Pop Rock
30 de Outubro de 1996
reedições poprock
Baba de vaca
FRANK ZAPPA
Läther (10)
3xCD Rykodisc, distri. MVM
O homem continua vivo. O homem e o génio. “Läther” (sem trema, significa baba…) não é apenas mais um punhado de material desenterrado do vaso de cinzas do defunto, mas, de facto, “the great lost Frank Zappa album”, a peça que faltava no imenso “puzzle”deixado para a posteridade por um dos maiores compositores deste século.
Inicialmente pensado por Zappa para ser editado em 1977 na forma de uma caixa com quatro álbuns em vinilo, apenas agora, 19 anos após a ideia original, vê a luz do dia, num triplo compacto reunindo material inédito, entre temas e versões nunca editados e remisturas alternativas, que acabaram por surgir no mercado em quatro álbuns separados, entre 1978 e 1979.
Lá dentro, é o delírio. Nada soa a requentado ou a lixo reciclado, como é costume acontecer com frequência em projectos desta envergadura. Pelo contrário, as múltiplas vertentes da música do autor de “We’re only in it for the money” adquirem aqui um relevo ainda maior, experimentando a cada momento novas hipóteses e fórmulas. Pequenos desenhos animados alternam com ridicularias vocais na fronteira da demência, solos de guitarra iluminada cede o passo a sinfonias de complexidade quase paranóica. Está aqui tudo: as invenções e desinvenções de estilo, os contextos e a sua descontextualização, a forma e o paradoxo cultivados milimetricamente e com a distanciação dos deuses por Zappa.
Frank Zappa transformou as linguagens populares e eruditas – a “surf music”, o “hard rock”, os “blues”, a pop imbecil, o jazz, a canção de variedades, o serialismo, a música concreta, a música de câmara, a electrónica – em espectáculo, metendo-as todas no mesmo saco. Um saco sem fundo onde o seu cérebro fervilhante ia buscar alimento, moendo e deglutindo, ironizando e destruindo, desmontando e remontando de novo, até transformar toda essa matéria-prima num ser sonoro e conceptual autónomo que deixou em ruínas e sem capacidade de resposta a concorrência.
Talvez por esse motivo, Frank Zappa teve sempre a sua música arrumada num compartimento sem vizinho do lado, resguardando-se, ou protegendo-se, para construir sem entraves uma obra que até ao fim se regeu por normas que a mais ninguém se aplicavam e que apenas aproveitaram a quem tinha uma visão, pelo menos, de tão longo alcance como a sua. Frank Zappa, repetimo-lo com uma reverência aumentada e reavivada pela audição de “Läther”, era um génio.
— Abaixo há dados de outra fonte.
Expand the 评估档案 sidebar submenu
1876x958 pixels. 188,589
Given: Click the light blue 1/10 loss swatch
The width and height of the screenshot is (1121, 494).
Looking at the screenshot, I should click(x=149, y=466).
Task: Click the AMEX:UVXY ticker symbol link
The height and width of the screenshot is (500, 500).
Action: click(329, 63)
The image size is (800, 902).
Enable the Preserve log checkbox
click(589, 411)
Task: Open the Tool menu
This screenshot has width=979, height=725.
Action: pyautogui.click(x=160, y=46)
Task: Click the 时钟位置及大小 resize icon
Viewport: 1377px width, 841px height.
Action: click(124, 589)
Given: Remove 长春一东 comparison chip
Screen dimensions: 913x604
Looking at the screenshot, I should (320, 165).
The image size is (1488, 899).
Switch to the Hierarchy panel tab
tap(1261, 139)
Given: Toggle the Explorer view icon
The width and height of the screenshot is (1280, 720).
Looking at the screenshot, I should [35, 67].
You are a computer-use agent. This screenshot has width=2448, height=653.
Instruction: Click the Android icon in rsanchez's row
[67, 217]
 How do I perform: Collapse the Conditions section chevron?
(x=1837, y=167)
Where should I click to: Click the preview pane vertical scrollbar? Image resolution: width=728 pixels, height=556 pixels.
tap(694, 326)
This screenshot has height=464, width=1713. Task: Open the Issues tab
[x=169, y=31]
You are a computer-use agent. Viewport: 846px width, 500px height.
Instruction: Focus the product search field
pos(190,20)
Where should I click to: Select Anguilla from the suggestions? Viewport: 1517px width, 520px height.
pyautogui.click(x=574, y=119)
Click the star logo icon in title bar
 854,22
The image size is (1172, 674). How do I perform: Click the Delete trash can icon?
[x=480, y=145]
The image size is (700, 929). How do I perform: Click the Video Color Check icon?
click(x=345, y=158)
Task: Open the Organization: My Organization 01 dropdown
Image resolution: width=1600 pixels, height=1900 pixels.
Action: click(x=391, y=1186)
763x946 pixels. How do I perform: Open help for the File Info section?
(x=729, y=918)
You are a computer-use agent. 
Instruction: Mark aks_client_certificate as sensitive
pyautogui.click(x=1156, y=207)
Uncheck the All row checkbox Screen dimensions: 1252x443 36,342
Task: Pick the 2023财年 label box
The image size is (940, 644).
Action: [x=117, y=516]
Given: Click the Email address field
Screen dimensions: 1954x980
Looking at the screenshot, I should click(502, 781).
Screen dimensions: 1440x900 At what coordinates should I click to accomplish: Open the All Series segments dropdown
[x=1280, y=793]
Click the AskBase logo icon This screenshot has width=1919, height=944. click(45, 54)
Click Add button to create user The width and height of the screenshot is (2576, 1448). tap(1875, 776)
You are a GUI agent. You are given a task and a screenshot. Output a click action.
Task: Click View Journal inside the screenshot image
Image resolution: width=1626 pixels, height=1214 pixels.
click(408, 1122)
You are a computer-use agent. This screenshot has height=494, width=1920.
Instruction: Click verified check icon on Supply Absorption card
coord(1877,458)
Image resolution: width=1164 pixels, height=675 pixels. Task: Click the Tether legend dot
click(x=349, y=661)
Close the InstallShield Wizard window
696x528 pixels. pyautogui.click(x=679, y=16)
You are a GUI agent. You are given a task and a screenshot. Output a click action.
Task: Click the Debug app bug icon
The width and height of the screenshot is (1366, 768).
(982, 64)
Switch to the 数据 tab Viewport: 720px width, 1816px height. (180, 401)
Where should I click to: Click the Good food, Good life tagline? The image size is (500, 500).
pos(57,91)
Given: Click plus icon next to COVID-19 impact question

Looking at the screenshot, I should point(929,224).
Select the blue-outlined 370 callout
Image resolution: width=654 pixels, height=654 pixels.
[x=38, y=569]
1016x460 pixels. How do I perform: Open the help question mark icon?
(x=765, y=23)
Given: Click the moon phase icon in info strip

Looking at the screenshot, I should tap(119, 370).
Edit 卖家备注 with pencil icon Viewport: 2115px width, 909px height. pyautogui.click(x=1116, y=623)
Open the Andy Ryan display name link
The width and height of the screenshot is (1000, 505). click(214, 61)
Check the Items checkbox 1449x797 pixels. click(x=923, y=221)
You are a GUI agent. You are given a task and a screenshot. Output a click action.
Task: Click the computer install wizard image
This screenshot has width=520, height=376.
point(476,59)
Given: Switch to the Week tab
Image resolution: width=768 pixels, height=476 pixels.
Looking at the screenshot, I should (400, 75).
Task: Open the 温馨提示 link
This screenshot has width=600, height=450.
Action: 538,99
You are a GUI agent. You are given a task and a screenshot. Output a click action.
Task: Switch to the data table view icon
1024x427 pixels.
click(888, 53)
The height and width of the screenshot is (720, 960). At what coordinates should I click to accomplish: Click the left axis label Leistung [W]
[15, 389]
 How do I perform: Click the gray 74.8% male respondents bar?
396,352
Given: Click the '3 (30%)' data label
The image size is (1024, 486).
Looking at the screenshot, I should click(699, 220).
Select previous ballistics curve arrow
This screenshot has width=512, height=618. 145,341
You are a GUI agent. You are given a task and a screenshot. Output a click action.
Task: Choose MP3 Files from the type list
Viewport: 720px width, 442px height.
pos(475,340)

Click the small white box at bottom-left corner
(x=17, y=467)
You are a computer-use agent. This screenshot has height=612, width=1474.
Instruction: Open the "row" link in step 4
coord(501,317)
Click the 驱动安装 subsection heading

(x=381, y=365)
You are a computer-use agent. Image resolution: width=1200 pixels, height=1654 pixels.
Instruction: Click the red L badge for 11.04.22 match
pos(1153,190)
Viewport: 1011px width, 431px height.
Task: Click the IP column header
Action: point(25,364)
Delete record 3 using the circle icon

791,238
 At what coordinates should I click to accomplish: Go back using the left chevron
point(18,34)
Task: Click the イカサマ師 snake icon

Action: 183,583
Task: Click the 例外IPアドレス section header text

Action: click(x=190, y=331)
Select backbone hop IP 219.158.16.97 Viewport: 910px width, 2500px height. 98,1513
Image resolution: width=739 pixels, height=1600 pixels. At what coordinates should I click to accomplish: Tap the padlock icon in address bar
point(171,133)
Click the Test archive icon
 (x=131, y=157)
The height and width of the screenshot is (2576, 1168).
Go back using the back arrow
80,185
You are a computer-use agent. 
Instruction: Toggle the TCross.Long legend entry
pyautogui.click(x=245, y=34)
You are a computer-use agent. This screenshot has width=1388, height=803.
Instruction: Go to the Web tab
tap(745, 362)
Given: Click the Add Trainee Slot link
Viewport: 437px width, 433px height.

Foram então dois grupos igualmente geniais os únicos capazes de assimilar algumas das suas regras para construírem, por sua vez, obra própria e intransmissível pelo lado das aparências: Faust e Henry Cow. Ambas as formações marcaram a música sem rótulos, mas avançada e desestabilizadora dos anos 70, fazendo escola pelas décadas seguintes (Negativland e todo um séquito de mentes bizarras, no caso dos germânicos; a imensa legião “Recommended”, no caso dos ingleses, liderada por Fred Frith e Chris Cutler).
Zappa foi o director, o professor e o contínuo da universidade. A matéria que leccionou e com a qual brincou durante toda a vida foi a música em estado puro. E é música em estado puro que percorre “Läther” da primeira à última faixa. Impossível destacar pormenores. Quando pensamos estar num lugar, já estamos sem remédio noutro. Quando pensamos poder descansar no conforto de um assento de um auditório clássico, somos abanados por uma anedota. E quando nos dispomos a rir da anedota, já o universo se modificou de novo e o cenário tanto pode ser um “blues” de alta voltagem como a visita, sem guia, pelo interior de uma construção barroca.
“Läther” exige que se lhe preste atenção. “Läther” torna banais as caganitas sonoras que, passados 20 anos, nos infestam os ouvidos a cada instante. “Läther” obriga a consultar, uma vez mais, toda a discografia do músico. “Läther” reduz a pó o tempo. “Läther” ficará, como ficou a maioria dos álbuns de Zappa (sim, porque há coisas dispensáveis, sobretudo nos anos 80…), connosco para sempre, obrigando-nos a reflectir. A capa de “Läther” é uma vaca, a mais louca das bovinas. Uma exagerada vaca de brinquedo, sobre um pasto exageradamente verde, sob um céu exageradamente azul. Porque Zappa sempre foi exageradamente Zappa.